The legal position on pills in Canada before Neo was well-settled. Whether or not the target corporation was in sale mode, securities regulators would not permit the target board to use a poison pill to prevent target shareholders from gaining access to an unsolicited offer and determining the outcome of the bid. At most, a target board could delay target-shareholder access to an offer in order to provide time for the board to seek out a better bid. But the only question was when – not whether – the pill would be cease-traded by securities regulators.

In Neo, the OSC signalled a possible change in approach. The OSC declined to cease-trade a pill deployed in the face of what the target board considered an undervalued and opportunistic bid in circumstances in which the target board was not seeking out a better offer and target shareholders had ratified the continued deployment of the pill. The OSC said that a pill can be maintained in the face of an unsolicited bid as long as it continued to serve the purpose of allowing the target board to fulfill its fiduciary duty to protect the long-term best interests of the target corporation. Neo raises at least the possibility that a target board may be permitted to “just say no” to an unsolicited bid that it considers, on reasonable grounds, a threat to the long-term best interests of the corporation – at least when, as in Neo, the continued deployment of the pill has been ratified by shareholders.

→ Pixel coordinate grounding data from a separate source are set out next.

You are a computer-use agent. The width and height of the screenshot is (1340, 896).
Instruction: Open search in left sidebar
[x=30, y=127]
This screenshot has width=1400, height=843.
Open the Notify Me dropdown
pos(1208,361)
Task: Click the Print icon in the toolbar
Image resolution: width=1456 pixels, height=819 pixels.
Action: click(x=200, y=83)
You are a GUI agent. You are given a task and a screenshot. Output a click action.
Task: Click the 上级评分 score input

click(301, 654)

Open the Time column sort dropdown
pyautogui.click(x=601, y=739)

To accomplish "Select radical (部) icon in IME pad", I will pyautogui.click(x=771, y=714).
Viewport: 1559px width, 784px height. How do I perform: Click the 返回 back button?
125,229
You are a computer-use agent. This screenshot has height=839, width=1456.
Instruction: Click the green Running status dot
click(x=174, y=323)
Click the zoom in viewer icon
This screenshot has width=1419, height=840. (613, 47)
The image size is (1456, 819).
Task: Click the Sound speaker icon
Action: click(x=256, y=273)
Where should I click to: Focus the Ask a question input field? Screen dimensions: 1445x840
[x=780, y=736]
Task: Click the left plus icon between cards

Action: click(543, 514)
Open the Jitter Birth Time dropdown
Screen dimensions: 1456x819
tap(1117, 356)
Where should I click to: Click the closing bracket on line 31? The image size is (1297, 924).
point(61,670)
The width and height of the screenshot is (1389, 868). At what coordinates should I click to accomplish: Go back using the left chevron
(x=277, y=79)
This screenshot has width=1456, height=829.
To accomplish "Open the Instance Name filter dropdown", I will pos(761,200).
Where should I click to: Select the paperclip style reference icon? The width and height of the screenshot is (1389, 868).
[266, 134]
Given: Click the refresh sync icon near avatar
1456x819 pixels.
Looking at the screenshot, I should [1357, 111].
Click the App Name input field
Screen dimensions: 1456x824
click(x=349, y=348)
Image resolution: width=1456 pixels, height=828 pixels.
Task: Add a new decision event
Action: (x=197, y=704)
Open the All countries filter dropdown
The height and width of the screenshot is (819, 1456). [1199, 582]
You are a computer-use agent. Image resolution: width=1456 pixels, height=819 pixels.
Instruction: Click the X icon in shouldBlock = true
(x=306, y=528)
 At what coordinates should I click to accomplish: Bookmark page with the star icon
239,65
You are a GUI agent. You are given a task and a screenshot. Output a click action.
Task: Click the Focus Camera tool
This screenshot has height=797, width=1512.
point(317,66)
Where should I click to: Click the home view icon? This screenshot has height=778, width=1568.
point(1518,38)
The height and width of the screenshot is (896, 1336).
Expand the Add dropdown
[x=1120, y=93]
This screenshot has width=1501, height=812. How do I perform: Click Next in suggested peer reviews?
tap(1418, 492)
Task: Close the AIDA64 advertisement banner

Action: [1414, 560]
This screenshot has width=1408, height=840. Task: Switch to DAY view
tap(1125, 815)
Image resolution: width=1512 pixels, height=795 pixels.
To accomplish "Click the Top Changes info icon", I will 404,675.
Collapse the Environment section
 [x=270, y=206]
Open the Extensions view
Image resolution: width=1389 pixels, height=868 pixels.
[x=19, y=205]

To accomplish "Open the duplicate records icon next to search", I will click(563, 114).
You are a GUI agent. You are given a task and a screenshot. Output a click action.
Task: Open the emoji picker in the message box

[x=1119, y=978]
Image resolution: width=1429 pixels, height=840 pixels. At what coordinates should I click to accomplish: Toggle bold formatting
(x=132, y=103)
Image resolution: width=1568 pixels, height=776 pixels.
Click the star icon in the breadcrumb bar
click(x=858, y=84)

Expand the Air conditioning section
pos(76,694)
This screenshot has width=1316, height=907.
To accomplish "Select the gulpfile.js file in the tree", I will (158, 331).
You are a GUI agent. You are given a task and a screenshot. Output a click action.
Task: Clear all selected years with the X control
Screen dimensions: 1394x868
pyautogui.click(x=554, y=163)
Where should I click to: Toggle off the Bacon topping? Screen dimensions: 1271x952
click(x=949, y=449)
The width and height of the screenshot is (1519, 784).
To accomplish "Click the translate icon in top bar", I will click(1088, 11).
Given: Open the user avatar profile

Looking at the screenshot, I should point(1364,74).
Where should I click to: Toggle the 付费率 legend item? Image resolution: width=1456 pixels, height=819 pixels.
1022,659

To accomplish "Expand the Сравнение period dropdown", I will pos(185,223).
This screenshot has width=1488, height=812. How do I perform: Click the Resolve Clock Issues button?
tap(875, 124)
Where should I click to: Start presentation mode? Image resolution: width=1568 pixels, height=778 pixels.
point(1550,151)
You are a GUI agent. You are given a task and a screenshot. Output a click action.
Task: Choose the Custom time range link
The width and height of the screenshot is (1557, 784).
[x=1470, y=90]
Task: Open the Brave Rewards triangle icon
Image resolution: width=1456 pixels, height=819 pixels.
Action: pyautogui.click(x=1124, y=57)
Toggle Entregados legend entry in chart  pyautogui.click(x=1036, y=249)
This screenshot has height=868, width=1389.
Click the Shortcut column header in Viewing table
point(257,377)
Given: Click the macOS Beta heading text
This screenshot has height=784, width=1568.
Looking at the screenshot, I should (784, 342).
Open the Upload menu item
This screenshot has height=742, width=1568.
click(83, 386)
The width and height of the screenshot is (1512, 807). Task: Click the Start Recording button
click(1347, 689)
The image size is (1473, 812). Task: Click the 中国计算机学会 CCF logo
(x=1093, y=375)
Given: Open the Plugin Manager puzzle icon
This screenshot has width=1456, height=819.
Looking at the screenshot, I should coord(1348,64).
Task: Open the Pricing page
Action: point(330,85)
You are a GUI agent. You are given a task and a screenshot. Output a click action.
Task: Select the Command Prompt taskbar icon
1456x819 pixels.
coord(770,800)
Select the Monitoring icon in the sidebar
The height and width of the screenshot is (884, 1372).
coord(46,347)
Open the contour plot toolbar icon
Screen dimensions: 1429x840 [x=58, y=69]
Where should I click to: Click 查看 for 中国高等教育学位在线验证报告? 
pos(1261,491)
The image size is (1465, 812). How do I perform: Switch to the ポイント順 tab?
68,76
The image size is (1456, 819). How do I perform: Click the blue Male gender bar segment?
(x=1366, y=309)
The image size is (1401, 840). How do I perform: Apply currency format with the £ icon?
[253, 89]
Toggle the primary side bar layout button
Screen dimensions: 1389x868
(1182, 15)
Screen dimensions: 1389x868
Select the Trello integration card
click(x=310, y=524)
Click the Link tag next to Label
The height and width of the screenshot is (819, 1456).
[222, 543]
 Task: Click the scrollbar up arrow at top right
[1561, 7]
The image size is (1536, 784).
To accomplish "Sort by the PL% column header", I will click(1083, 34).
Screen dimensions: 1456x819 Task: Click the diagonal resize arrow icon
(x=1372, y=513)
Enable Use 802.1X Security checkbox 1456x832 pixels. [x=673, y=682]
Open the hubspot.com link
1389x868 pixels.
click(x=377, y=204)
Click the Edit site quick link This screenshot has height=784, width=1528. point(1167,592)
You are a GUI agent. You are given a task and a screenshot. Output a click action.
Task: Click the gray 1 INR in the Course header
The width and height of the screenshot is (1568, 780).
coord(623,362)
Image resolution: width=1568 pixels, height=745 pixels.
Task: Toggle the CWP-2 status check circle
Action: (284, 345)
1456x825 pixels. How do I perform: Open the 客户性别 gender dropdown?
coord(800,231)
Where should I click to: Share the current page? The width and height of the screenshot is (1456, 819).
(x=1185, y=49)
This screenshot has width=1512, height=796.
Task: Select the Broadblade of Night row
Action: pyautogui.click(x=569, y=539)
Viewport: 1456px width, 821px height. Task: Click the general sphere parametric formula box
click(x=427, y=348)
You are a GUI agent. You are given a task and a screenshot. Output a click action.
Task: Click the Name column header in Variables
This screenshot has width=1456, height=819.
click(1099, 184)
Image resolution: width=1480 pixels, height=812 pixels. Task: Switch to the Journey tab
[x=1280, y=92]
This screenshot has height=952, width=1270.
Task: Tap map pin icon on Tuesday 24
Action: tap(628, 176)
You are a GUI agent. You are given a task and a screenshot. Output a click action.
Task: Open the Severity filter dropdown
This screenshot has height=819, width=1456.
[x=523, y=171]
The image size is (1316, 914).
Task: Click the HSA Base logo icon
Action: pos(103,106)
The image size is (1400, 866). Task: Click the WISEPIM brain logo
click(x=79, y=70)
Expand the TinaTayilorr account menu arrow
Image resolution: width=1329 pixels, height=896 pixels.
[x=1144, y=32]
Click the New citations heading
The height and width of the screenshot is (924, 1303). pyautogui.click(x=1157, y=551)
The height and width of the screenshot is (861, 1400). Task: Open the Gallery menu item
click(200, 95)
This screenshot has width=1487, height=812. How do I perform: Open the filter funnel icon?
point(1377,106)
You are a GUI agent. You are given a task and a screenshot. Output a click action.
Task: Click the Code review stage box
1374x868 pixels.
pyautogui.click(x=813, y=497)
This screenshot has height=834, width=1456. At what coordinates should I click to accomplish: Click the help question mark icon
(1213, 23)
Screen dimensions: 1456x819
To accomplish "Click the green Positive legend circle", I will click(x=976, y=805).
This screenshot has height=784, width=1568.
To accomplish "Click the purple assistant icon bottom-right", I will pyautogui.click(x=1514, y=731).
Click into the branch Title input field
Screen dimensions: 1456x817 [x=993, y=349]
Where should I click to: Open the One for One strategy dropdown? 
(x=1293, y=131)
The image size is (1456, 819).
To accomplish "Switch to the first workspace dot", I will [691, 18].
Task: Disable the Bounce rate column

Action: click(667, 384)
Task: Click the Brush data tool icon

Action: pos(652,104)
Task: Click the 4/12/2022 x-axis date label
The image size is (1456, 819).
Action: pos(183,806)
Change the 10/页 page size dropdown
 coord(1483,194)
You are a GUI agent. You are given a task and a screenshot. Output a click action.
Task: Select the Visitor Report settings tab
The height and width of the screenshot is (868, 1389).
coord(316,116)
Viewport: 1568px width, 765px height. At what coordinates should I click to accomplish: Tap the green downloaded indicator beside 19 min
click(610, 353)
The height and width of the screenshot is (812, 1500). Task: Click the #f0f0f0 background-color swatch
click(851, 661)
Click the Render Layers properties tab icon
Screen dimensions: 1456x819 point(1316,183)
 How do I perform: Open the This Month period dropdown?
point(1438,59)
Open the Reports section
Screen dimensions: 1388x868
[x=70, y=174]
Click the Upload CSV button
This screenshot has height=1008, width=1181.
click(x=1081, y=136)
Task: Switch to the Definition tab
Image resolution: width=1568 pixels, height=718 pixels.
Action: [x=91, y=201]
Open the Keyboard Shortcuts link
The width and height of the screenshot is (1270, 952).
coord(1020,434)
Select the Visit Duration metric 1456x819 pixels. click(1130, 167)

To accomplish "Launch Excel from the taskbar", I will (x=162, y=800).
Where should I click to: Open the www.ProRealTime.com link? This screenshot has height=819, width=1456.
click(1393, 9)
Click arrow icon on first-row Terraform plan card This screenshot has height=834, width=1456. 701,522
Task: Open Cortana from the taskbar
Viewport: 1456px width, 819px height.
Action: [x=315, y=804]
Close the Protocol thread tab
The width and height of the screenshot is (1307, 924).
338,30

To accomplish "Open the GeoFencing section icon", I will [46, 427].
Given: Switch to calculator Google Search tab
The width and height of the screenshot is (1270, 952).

An interesting counterpoint to the possible expanded scope for pills in Canada occurred in Delaware. There, Vice Chancellor Strine, in a chambers appearance in the takeover battle between Broadcom Corporation and Emulex, appeared to be inviting a challenge to the use of a poison pill as a defensive tactic when coupled with a supermajority by-law provision relating to the calling of a special meeting.

Delaware courts, after showing some early hostility to poison pills, have taken a generally deferential approach since the late 1980s to the use of pills to “just say no” to unsolicited offers if the target corporation was not for sale. This deferential approach appears to have been premised, in part, on the ballot box being open to target shareholders, making a proxy fight possible to replace a recalcitrant board. Vice Chancellor Strine, with reference to Emulex’s adoption of a supermajority by-law, seems to be saying that if it can be shown that the ballot box is not open, “just say no” would not be allowed under Delaware law, and the Delaware court may order the target’s poison pill to be redeemed. Accordingly, U.S. target boards may be more cautious in 2010 about the active steps they take to discourage an unsolicited offer.